Problem details: Return every one of the following entries verbatim, reproducing each line without alteration.
--- Start of Data to process ---
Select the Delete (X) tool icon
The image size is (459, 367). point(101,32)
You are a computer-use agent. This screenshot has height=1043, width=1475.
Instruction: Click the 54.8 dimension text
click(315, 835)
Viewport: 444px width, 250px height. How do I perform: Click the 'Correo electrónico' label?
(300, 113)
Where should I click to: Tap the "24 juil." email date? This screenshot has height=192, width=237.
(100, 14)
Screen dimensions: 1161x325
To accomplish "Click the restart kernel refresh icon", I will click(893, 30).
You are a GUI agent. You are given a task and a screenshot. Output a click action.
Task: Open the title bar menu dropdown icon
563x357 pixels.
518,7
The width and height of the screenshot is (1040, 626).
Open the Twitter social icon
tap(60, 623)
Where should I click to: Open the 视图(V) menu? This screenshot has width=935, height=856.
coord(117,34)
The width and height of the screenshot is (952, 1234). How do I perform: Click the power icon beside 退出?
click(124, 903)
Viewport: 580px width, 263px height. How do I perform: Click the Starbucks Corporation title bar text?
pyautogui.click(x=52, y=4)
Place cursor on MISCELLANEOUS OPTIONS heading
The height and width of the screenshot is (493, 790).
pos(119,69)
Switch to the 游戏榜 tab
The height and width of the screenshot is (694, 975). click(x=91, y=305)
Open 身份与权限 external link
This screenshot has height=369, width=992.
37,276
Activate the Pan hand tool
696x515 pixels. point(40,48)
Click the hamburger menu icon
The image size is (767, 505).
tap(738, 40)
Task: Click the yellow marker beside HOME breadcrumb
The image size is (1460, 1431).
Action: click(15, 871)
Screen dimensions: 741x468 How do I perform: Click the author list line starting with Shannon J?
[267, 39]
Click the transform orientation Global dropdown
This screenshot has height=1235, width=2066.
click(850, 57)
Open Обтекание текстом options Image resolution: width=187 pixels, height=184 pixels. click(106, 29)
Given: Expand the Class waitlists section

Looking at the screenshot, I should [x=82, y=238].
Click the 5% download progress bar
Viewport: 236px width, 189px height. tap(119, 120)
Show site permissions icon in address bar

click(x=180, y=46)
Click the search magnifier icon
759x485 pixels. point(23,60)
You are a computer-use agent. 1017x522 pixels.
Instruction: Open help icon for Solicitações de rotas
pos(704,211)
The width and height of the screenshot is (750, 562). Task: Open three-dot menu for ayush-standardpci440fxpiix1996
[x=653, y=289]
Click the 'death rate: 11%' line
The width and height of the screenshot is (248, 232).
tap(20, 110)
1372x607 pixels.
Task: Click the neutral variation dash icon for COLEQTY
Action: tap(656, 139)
--- End of Data to process ---
The result:
Select the Delete (X) tool icon
The image size is (459, 367). point(101,32)
You are a computer-use agent. This screenshot has height=1043, width=1475.
Instruction: Click the 54.8 dimension text
click(315, 835)
Viewport: 444px width, 250px height. How do I perform: Click the 'Correo electrónico' label?
(300, 113)
Where should I click to: Tap the "24 juil." email date? This screenshot has height=192, width=237.
(100, 14)
Screen dimensions: 1161x325
To accomplish "Click the restart kernel refresh icon", I will click(893, 30).
You are a GUI agent. You are given a task and a screenshot. Output a click action.
Task: Open the title bar menu dropdown icon
563x357 pixels.
518,7
The width and height of the screenshot is (1040, 626).
Open the Twitter social icon
tap(60, 623)
Where should I click to: Open the 视图(V) menu? This screenshot has width=935, height=856.
coord(117,34)
The width and height of the screenshot is (952, 1234). How do I perform: Click the power icon beside 退出?
click(124, 903)
Viewport: 580px width, 263px height. How do I perform: Click the Starbucks Corporation title bar text?
pyautogui.click(x=52, y=4)
Place cursor on MISCELLANEOUS OPTIONS heading
The height and width of the screenshot is (493, 790).
pos(119,69)
Switch to the 游戏榜 tab
The height and width of the screenshot is (694, 975). click(x=91, y=305)
Open 身份与权限 external link
This screenshot has height=369, width=992.
37,276
Activate the Pan hand tool
696x515 pixels. point(40,48)
Click the hamburger menu icon
The image size is (767, 505).
tap(738, 40)
Task: Click the yellow marker beside HOME breadcrumb
The image size is (1460, 1431).
Action: click(15, 871)
Screen dimensions: 741x468 How do I perform: Click the author list line starting with Shannon J?
[267, 39]
Click the transform orientation Global dropdown
This screenshot has height=1235, width=2066.
click(850, 57)
Open Обтекание текстом options Image resolution: width=187 pixels, height=184 pixels. click(106, 29)
Given: Expand the Class waitlists section

Looking at the screenshot, I should [x=82, y=238].
Click the 5% download progress bar
Viewport: 236px width, 189px height. tap(119, 120)
Show site permissions icon in address bar

click(x=180, y=46)
Click the search magnifier icon
759x485 pixels. point(23,60)
You are a computer-use agent. 1017x522 pixels.
Instruction: Open help icon for Solicitações de rotas
pos(704,211)
The width and height of the screenshot is (750, 562). Task: Open three-dot menu for ayush-standardpci440fxpiix1996
[x=653, y=289]
Click the 'death rate: 11%' line
The width and height of the screenshot is (248, 232).
tap(20, 110)
1372x607 pixels.
Task: Click the neutral variation dash icon for COLEQTY
Action: tap(656, 139)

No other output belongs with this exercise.